The first problem to sort out for any website is the domain name, and both these websites have had recurring issues with their domain names being seized. TPB tried a ‘hydra’ approach, where they registered thepiratebay under many different regional TLDs with different small registrars, and they would direct users to any that would work. They hoped this would help protect them from domain seizures, as well as circumvent ISPs that blocked their main .org domain. But unfortunately, their regional TLDs were consistently seized, leaving them with only their .org domain. TPB is able to keep their .org domain because they do technically follow US copyright law: they respond to DMCA takedowns . WikiLeaks is also a .org domain, but has had legal help from the EFF with keeping their domain operating .
The Pirate Bay
The Pirate Bay uses Cloudflare as its edge network and splits traffic between a number of cloud providers. Any one cloud provider suspending them won't cause them to go down because they can easily move the traffic to other clouds or add new ones . It's also unlikely to cause data loss, as they can replicate data between clouds. In addition, Cloudflare's edge network functions like an anonymizing layer, preventing the general public from identifying which cloud providers they use and pressuring them, which almost certainly makes it a lot easier for them to retain services.
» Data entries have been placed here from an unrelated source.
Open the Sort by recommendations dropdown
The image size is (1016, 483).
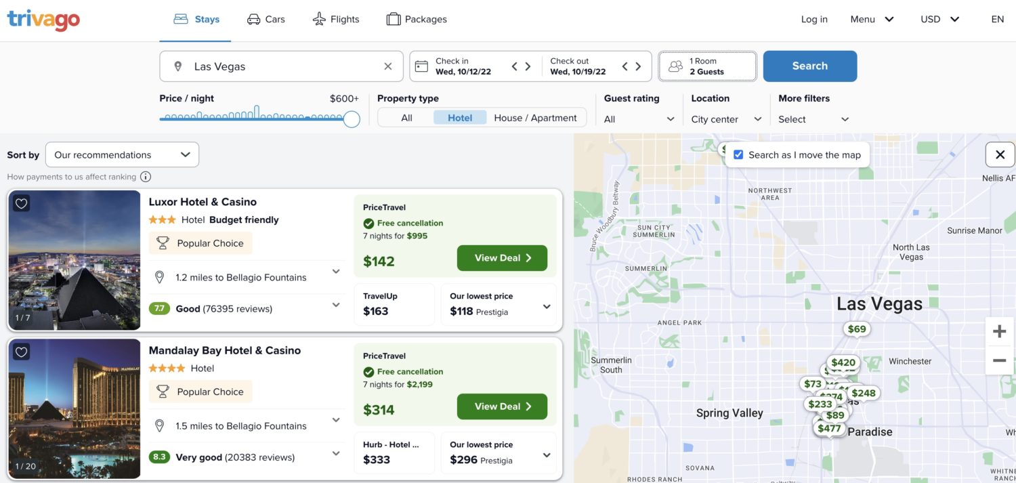click(121, 154)
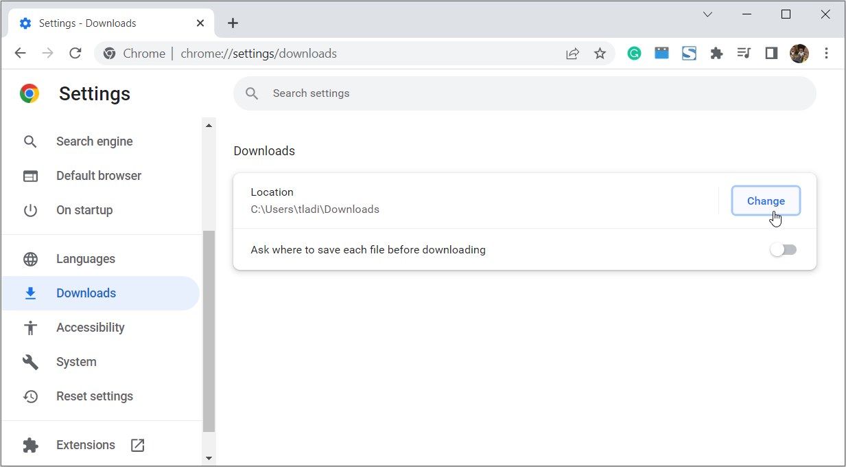Open the tab search dropdown arrow
Screen dimensions: 846x467
click(x=707, y=14)
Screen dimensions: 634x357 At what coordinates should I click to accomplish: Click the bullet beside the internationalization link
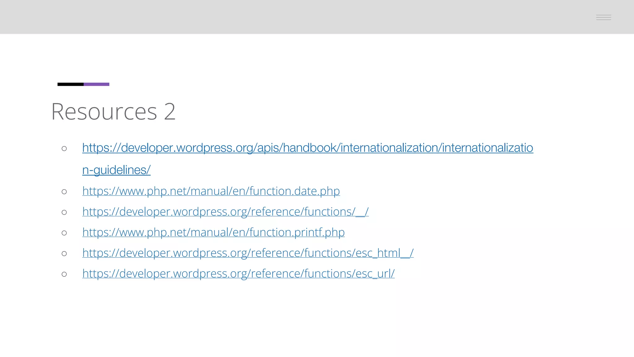tap(64, 149)
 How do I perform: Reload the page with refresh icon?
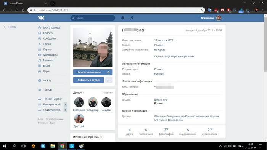click(17, 10)
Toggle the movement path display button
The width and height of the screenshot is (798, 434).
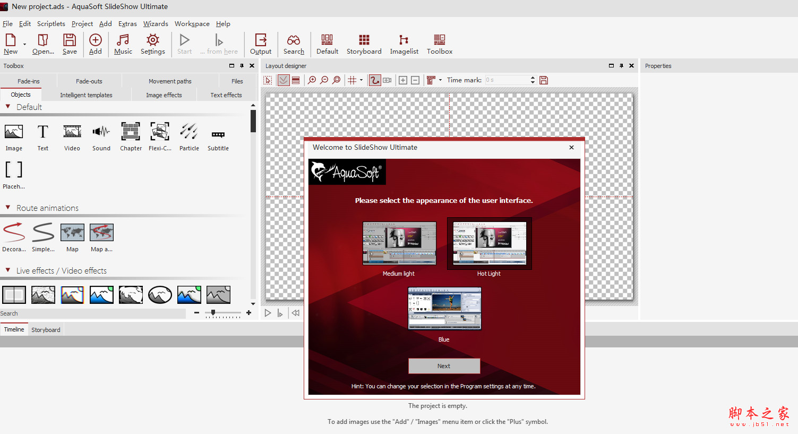[x=375, y=80]
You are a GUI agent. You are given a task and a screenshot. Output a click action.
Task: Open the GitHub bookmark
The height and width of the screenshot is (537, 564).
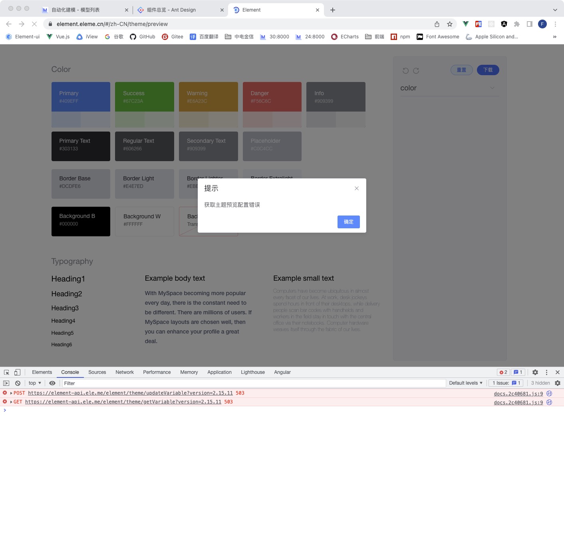(142, 36)
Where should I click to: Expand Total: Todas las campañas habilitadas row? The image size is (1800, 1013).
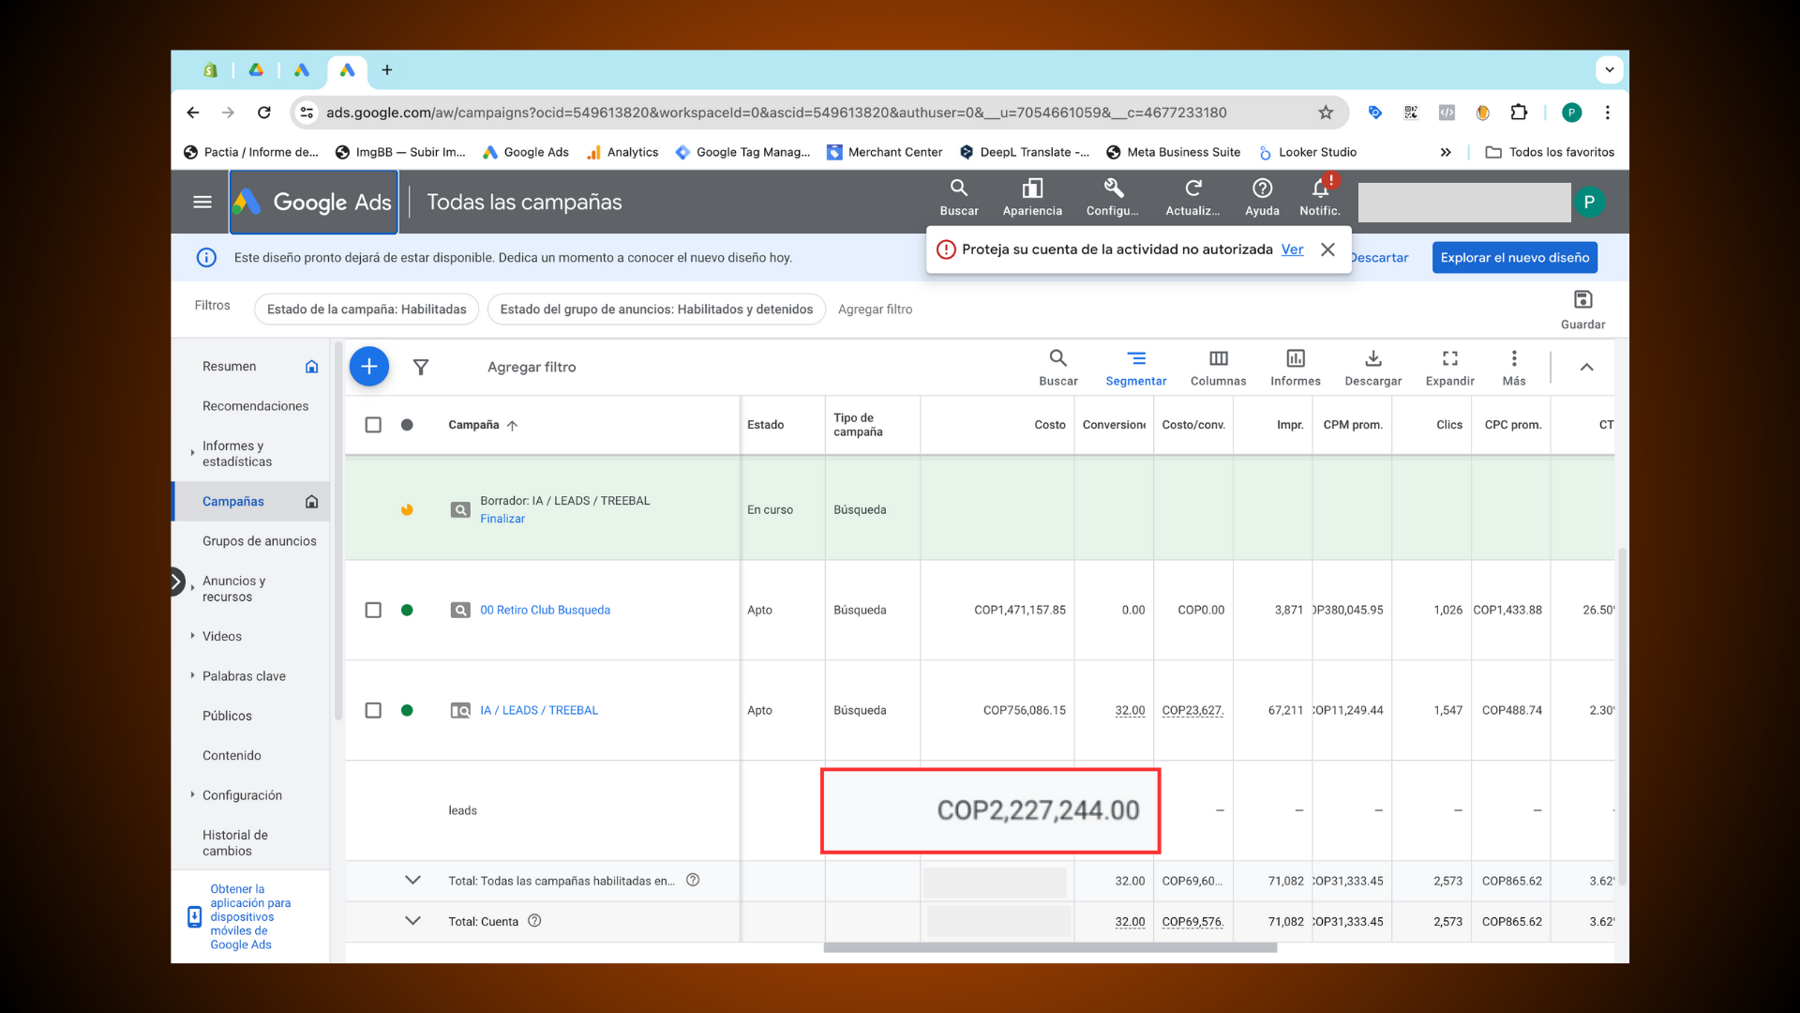click(413, 881)
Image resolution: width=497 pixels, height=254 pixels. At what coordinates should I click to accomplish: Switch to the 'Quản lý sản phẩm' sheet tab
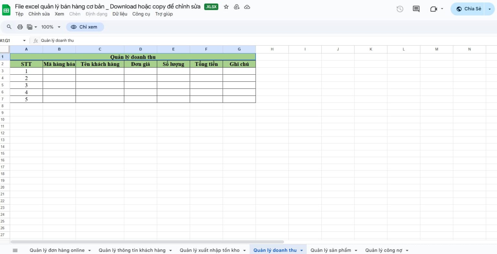tap(330, 250)
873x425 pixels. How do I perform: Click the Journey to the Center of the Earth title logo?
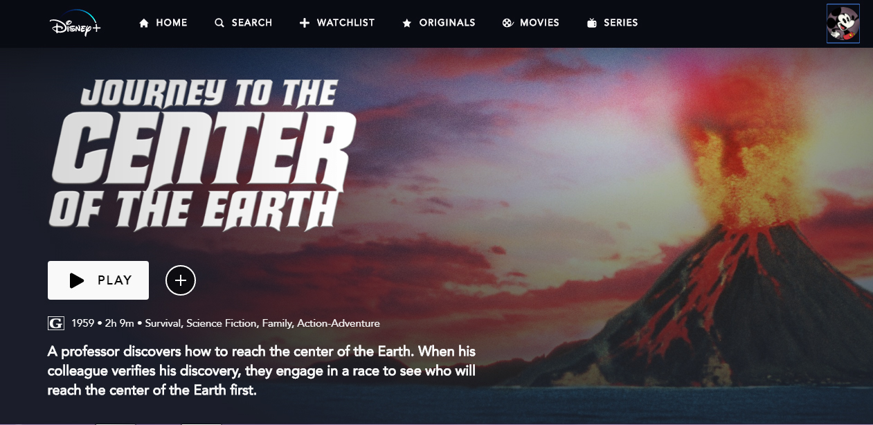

WikiLeaks on the other hand has chosen to build out what's essentially their own edge network . They rent space in datacenters to colocate their own machines, and these machines serve their website's traffic. New documents are submitted through a Tor hidden service, where they likely get stored in the cloud for review. Since document submission is anonymous and relatively low traffic, it would be possible to also anonymize payment for these services by getting someone sufficiently far removed from the project to pay and reimbursing them in cash. Note that I don't have any evidence they do this, but it makes sense to me that they would because keeping documents in the cloud prevents them from being physically seized, and keeping payment sufficiently far removed from key project members prevents their systems from being identified through financial records.
- Operating as a non-profit under a .org domain seems most likely to minimize domain seizures.
- Anonymity is centrally important to censorship-resistance. It prevents retribution against the clients of a service, and allows the service itself to blend in among its vendors' customers.
- Censorship-resistance is one of many network effects of edge CDNs, and this is because they have diversity in their points of presence. Even if content is taken down in one region, it will still likely be available in others, and therefore accessible even where it’s blocked through a VPN.